The Forum brought together more than 170 professionals in the food industry, including representatives of governmental authorities and public organizations, manufacturers of agricultural raw materials and finished products, suppliers of ingredients and packing, retailers and wholesalers, representatives of the catering sector and food industry experts from Russia, Moldova, Georgia, Lithuania, Germany and the Netherlands. The conference was organized by SGS (headquartered in Geneva, Switzerland), the world leader in inspection, verification, testing and certification.

The first session of the Forum was devoted to upcoming changes to the current technical regulation system for the food industry of the Russia-Belarus-Kazakhstan Customs Union and to the consequences of these changes for market players. As noted in her speech Olga Kostyleva, Deputy Chief of Technical Regulation and Standardization of Rosstandart, Russia’s accession to the WTO entails changes into the already approved Technical Regulations of the Customs Union. Primarily, it concerns the fundamental Technical Regulation “On Food Safety”. Expert of the Union for Consumer Market Players Tatiana Krikun continued the subject, expressing business views over the sector’s reform and emphasized the importance of the availability and timeliness of information about new game rules.

Key principles laid down in the WTO Agreement on Technical Barriers to Trade (TBT) and Sanitary and Phytosanitary Measures (SPS), which should be observed by Russia as a full-fledged member of the WTO, were presented at the next session by Natalya Suvorinа, Head of Non-Tariff Measures at the Trade Negotiations Department of the Ministry for Economic Development of Russia. In particular, one of these principles is the principle of harmonization of legal requirements between WTO members. Ron Wacker, Global Food Testing Business Development Manager in SGS, shared how the principle is being implemented for the EU food sector, while noting that even in this single economic space there are differences in the requirements for food safety.

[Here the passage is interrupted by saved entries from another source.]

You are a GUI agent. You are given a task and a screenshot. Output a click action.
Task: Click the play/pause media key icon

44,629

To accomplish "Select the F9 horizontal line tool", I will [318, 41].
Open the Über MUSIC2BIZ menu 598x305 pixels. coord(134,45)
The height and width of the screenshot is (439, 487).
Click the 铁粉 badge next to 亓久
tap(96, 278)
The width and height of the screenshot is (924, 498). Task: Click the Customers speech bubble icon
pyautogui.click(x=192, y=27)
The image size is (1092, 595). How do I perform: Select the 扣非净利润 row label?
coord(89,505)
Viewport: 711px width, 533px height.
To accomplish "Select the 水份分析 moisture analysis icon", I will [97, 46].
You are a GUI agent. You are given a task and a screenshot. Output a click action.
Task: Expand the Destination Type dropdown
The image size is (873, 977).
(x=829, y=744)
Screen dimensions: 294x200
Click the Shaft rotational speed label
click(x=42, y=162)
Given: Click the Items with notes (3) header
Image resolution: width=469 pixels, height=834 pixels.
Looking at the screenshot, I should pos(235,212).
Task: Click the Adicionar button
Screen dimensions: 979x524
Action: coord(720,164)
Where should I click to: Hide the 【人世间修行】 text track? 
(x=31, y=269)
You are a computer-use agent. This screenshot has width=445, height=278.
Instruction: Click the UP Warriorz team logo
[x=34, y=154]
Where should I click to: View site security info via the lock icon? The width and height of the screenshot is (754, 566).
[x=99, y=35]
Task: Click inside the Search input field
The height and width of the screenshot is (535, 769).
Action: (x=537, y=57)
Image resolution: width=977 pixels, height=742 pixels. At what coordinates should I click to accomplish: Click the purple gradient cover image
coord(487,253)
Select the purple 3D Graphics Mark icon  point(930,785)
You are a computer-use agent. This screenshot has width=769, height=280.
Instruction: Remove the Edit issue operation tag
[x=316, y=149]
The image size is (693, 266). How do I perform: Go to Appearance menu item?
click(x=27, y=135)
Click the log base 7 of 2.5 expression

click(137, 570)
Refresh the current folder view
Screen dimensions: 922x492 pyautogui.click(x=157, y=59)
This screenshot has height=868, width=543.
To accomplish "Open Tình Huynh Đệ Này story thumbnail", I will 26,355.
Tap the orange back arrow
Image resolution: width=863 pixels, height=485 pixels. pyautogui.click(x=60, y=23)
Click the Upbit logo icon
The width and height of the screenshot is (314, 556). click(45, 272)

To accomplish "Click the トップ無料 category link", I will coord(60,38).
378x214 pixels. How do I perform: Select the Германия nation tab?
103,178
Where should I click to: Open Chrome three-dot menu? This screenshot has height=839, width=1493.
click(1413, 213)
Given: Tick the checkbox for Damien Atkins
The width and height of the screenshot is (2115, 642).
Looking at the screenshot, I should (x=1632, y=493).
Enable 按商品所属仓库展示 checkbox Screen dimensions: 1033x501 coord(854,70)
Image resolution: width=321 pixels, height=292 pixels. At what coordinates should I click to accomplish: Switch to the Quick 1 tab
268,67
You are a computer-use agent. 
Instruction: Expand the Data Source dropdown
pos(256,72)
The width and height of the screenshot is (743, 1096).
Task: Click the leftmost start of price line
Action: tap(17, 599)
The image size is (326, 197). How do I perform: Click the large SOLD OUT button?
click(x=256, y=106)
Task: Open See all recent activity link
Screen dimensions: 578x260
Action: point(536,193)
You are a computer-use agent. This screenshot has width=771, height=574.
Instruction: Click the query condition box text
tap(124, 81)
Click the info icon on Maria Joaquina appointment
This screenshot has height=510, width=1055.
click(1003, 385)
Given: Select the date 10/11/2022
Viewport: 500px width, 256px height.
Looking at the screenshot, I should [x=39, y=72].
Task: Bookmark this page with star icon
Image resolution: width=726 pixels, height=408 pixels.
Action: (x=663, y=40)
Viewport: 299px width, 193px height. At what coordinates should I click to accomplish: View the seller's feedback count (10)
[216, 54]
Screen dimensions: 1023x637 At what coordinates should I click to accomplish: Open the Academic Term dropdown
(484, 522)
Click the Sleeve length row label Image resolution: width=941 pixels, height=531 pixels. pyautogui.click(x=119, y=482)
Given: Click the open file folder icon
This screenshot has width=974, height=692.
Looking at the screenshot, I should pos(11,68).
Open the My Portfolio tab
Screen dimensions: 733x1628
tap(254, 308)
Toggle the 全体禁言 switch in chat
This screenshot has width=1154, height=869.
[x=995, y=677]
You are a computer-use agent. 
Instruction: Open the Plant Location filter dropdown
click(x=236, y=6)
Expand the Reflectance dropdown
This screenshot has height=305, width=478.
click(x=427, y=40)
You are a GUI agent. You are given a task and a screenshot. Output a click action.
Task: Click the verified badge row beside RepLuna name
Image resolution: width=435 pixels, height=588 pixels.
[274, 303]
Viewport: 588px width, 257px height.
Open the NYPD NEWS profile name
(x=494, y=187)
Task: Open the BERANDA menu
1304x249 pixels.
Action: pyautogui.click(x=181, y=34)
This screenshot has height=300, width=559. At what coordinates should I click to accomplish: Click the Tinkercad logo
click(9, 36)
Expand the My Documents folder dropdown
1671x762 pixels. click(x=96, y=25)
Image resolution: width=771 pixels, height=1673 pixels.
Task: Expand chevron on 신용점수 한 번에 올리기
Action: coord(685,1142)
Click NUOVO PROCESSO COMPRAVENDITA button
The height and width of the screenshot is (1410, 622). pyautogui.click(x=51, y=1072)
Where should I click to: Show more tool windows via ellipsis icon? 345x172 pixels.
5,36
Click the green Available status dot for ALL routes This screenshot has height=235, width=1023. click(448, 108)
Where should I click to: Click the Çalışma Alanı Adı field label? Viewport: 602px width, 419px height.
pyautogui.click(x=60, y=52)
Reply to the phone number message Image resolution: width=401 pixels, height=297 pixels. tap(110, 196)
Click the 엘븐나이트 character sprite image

However, as demonstrated throughout the Forum, Russian food market players are not waiting for harmonization of legal frameworks and are working hard over bringing the requirements towards themselves and their supply chain partners in compliance with international standards. As Victoria Goldobina, Head of Food Safety at the “Sochi 2014” Organizing Committee, said ”all food suppliers to the Olympic and Paralympic Winter Games in Sochi will have to be certified against ISO 22000:2005”. Producers are introducing international practices of managing allergens voluntarily despite the fact that the national requirements are by far less stringent than in many other countries, particularly in the EU. Certification against one of the schemes recognized by GFSI under international accreditation is mandatory when delivering a number of food categories to METRO Group in Russia. One of the GFSI-recognized certification schemes – FSSC 22000, which is gaining in popularity among food market players in Russia, was presented by Cornelie Glerum, General Secretary of the non-profit organization Foundation for Food Safety Certification based in Netherlands and owning the FSSC 22000 scheme.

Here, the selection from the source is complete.